Mr Churchill’s views on this hardened when the Mau Mau war broke out and he became an advocate of the use of force to maintain the colonial “possession” by all means.
Mr Churchill, as many historians, including British writer Nigel Jones, have noted, held views considered too right wing even by conservatives at the time and dismissed groups including Indians, Muslims and Chinese with choice insults founded on stereotype.
Share This Story
Share 
Yet nearly 100 years after the British settled on these shores, one has to confront the uncomfortable truth that Mr Churchill was not entirely off the mark in describing the relationship between ordinary Kenyans and their governing elite.
Then, as now, one can make the case that the political leadership and the mwananchi exist in the sort of unequal partnership between an adult and an obedient child “capable of being instructed”.
Many in the Kenyan electorate do not have minds of their own. The leaders of their ethnic community will typically read a draft constitution for them and then advise them whether to be in the Banana or Orange camp.
On the question of the International Criminal Court, everybody has taken a position which is transparently driven by where their man stands in the debate.
And, going into the next election, it is already obvious that this will be one of the most expensive and bitterly contested presidential races in our history. Yet the curious thing is that this is an election in which, for the ordinary voter, there is almost nothing at stake.
There is not a single discernible difference in the economic policies the three men that excite the most passions, Raila Odinga, Uhuru Kenyatta and William Ruto, will pursue while in office.
None of them has said he will do away with all taxes on petrol or introduce compulsory army service to tackle Al-Shabaab.
None of the presidential candidates is a Chavez type who will suddenly nationalise your posho mill once he – or she – is installed in State House.

Their policies are all but identical. They have served in the Kibaki Cabinet and only a wild-eyed optimist expects fundamental change from them.
Like politicians everywhere, they are seeking the highest office for personal self-actualisation, and the only people who will directly and disproportionately benefit from their time in power are a very narrow elite connected by familial, ethnic and old-school ties to the candidates.

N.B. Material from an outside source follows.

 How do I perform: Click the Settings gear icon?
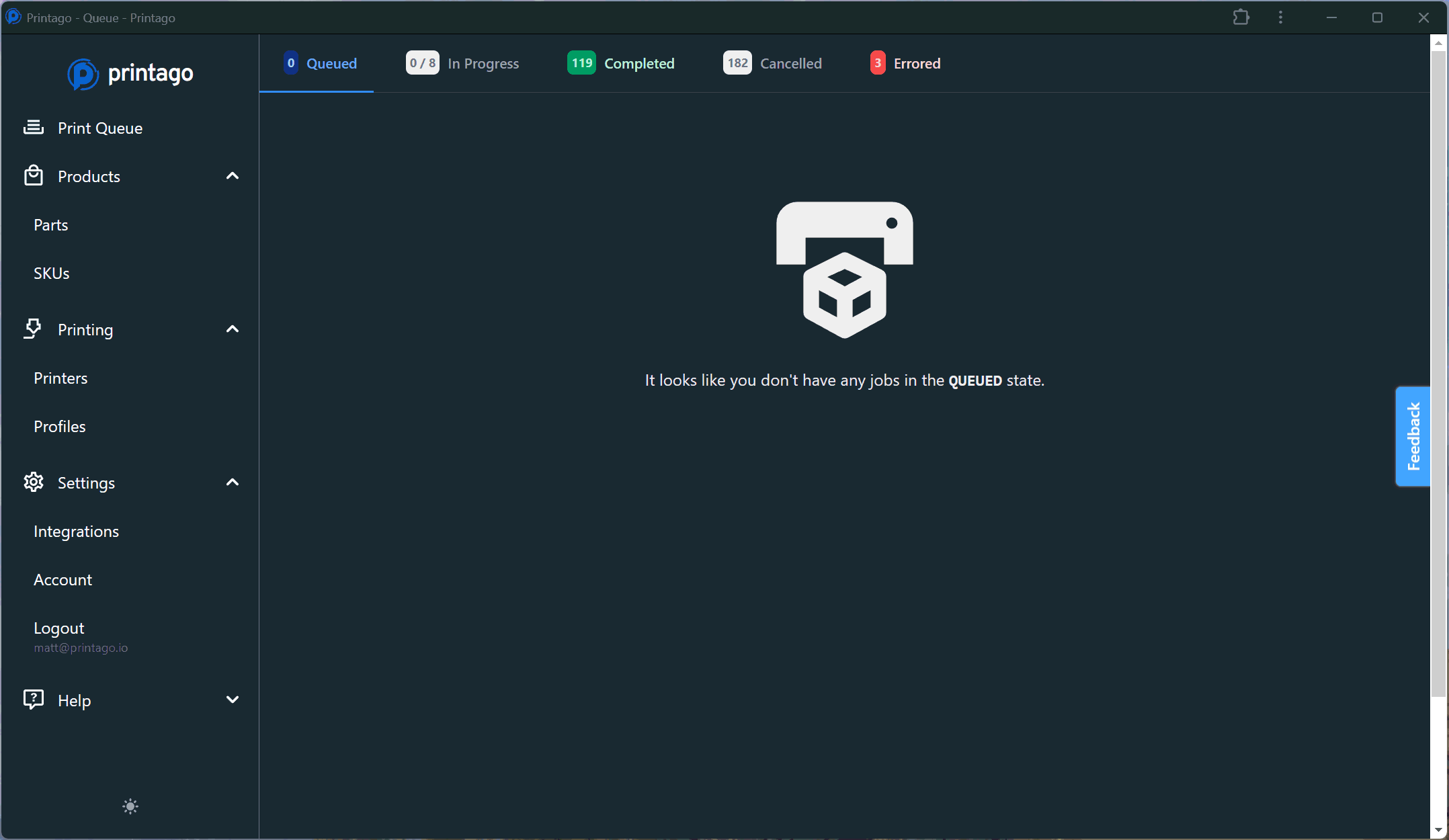tap(34, 482)
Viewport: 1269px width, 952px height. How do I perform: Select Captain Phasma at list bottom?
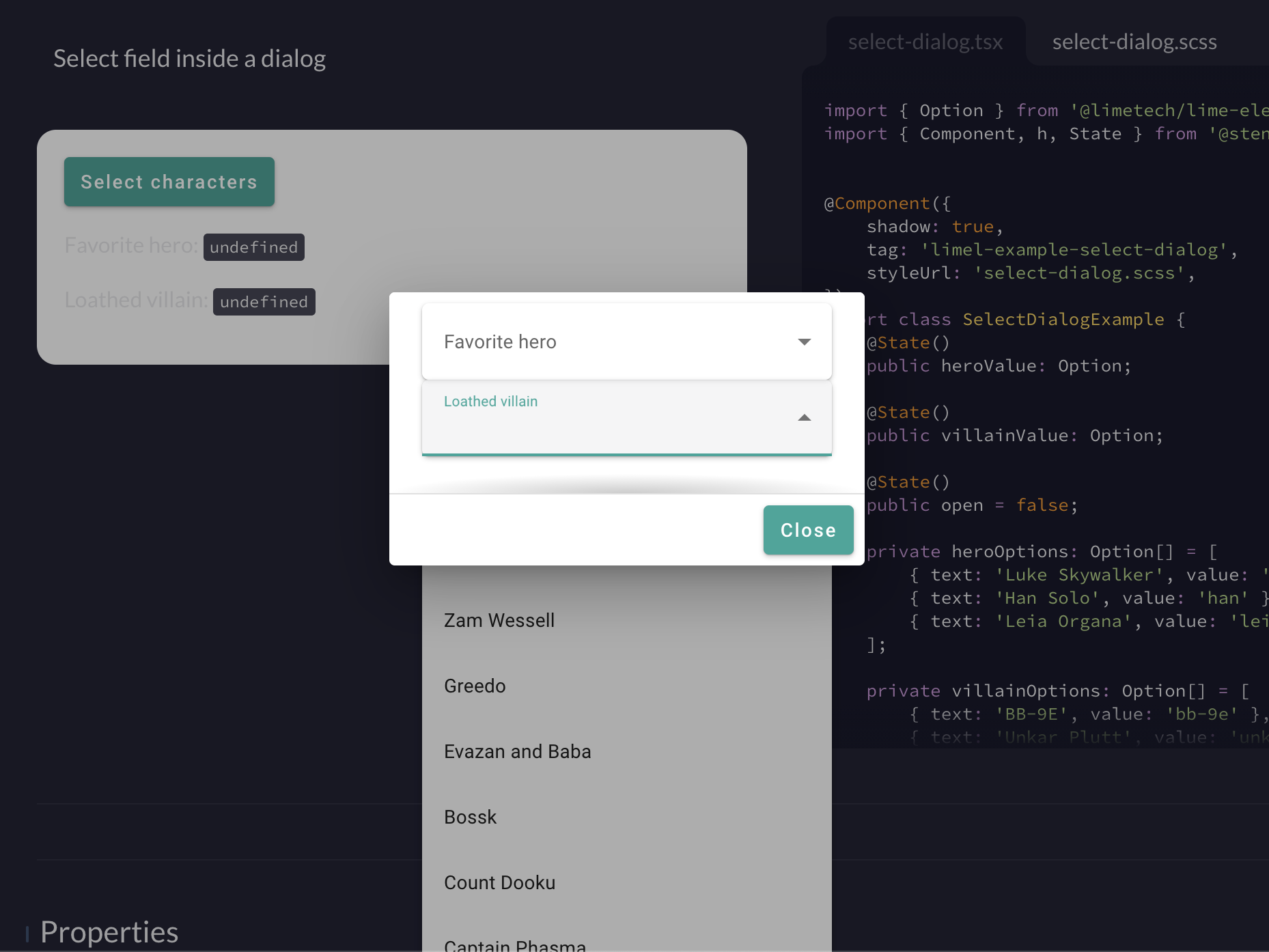click(x=515, y=943)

There is no good reason why, as a nation, we should be so tensed-up and excited about the elections that investors have to put off their plans and tourists cancel their holidays because they fear that the election will be violent.
Instead, the electorate should perceive Kenyan politics for what it is: an entertaining game, great for newspaper circulation, but that means very little on a practical level to them.
We should turn Churchill’s description on its head, ignore the political leadership and, when challenged to explain the election campaigns to an outsider, point out warily that we are just stuck with politicians who behave in the fashion of “light-hearted children”.